§ **PROBLEM**:
Translate this sentence from the post about shared hosting below into Spanish: "You're a dev, VPS prices are pretty much on the same level as shared hosting, and setting those things up isn't exactly rocket science either."

§ **EXTRACT TO READ**:
◆ ◆ ◆ ◆
17
hitko
5y

Why do _devs_ still use shared hosting (and then bitch about it)?

"This thing won't let me use external SMTP" - "I can't use more than 2 domains for my site" - "I can't change X in PHP config" ...

You're a dev, VPS prices are pretty much on the same level as shared hosting, and setting those things up isn't exactly rocket science either.

Comments
  • 2
    Ive use shared hosting in the past and when I got a VPS it became so much easier. No shitty control panels anymore :D
  • 0
    Small company?

    Okay, if you belive VPS can beat in terms of price shared hosting, trust me you are wrong.
◆ ◆ ◆ ◆
§ **MATERIAL SHOWN**:
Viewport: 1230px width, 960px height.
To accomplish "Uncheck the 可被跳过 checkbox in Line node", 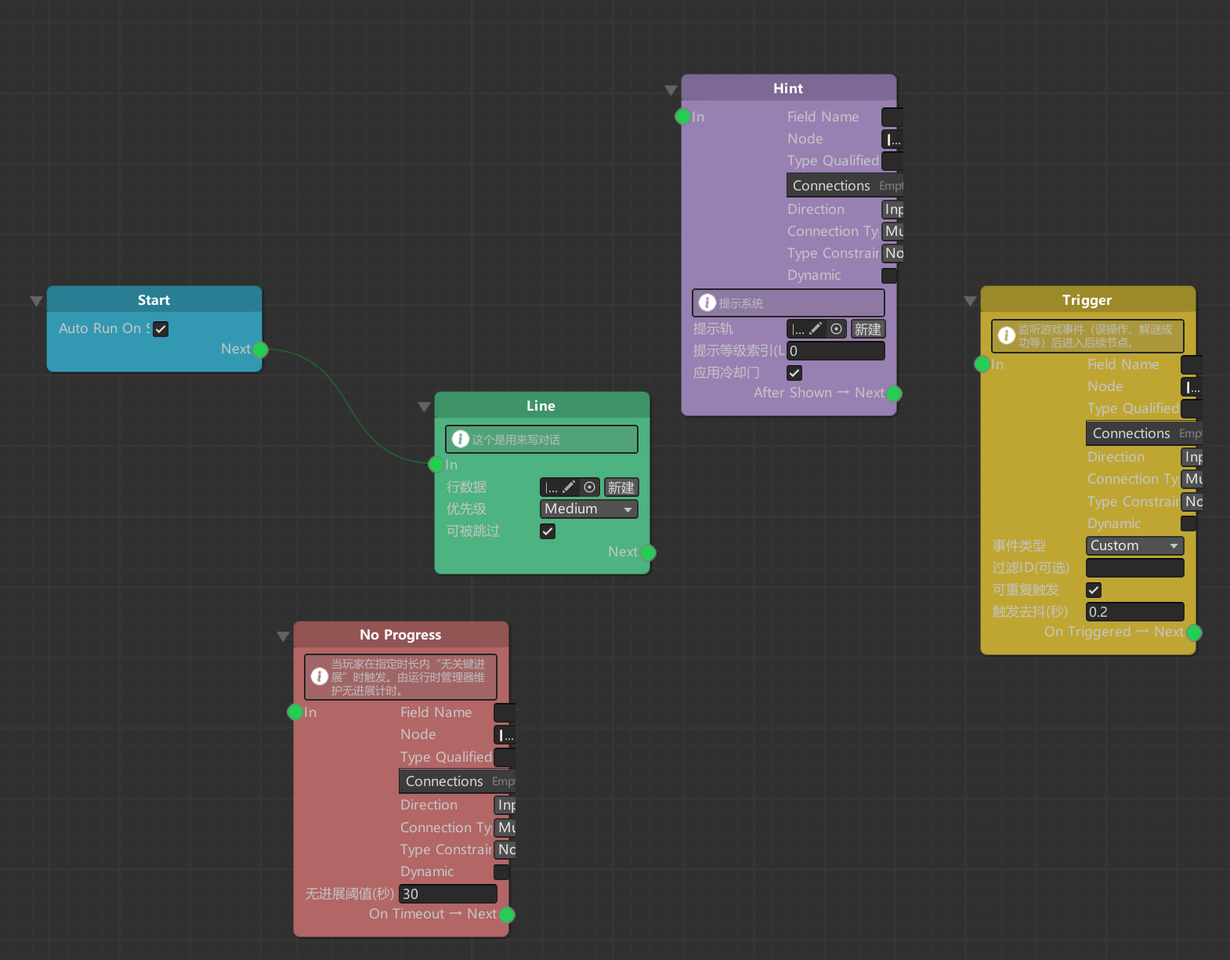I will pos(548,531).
◆ ◆ ◆ ◆
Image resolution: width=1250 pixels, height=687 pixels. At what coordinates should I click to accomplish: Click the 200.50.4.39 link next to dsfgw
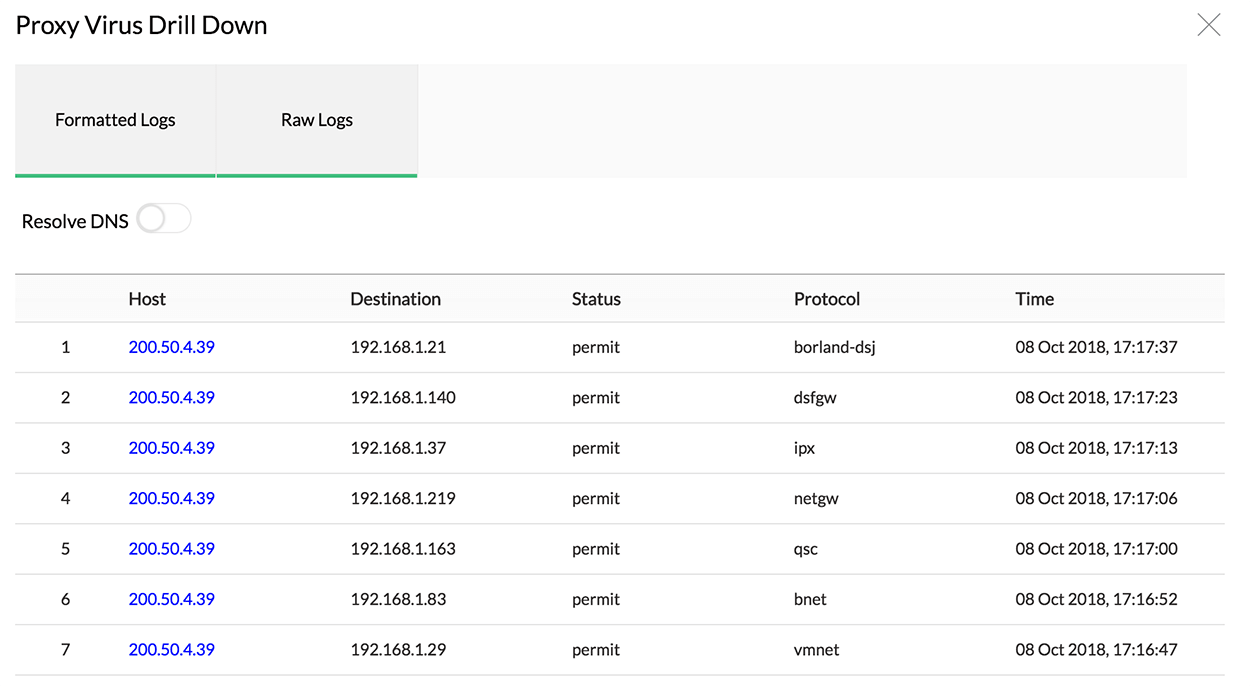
◆ ◆ ◆ ◆
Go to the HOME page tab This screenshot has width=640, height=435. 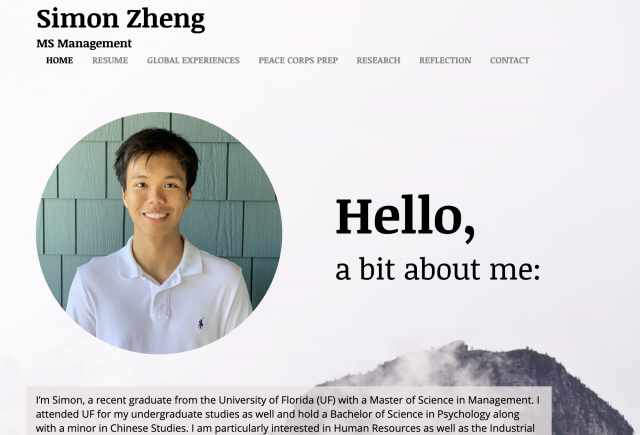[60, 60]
◆ ◆ ◆ ◆
§ **SOLVED PROBLEM**:
Eres desarrollador, los precios de un VPS están prácticamente al mismo nivel que los del hosting compartido, y configurar esas cosas tampoco es nada del otro mundo.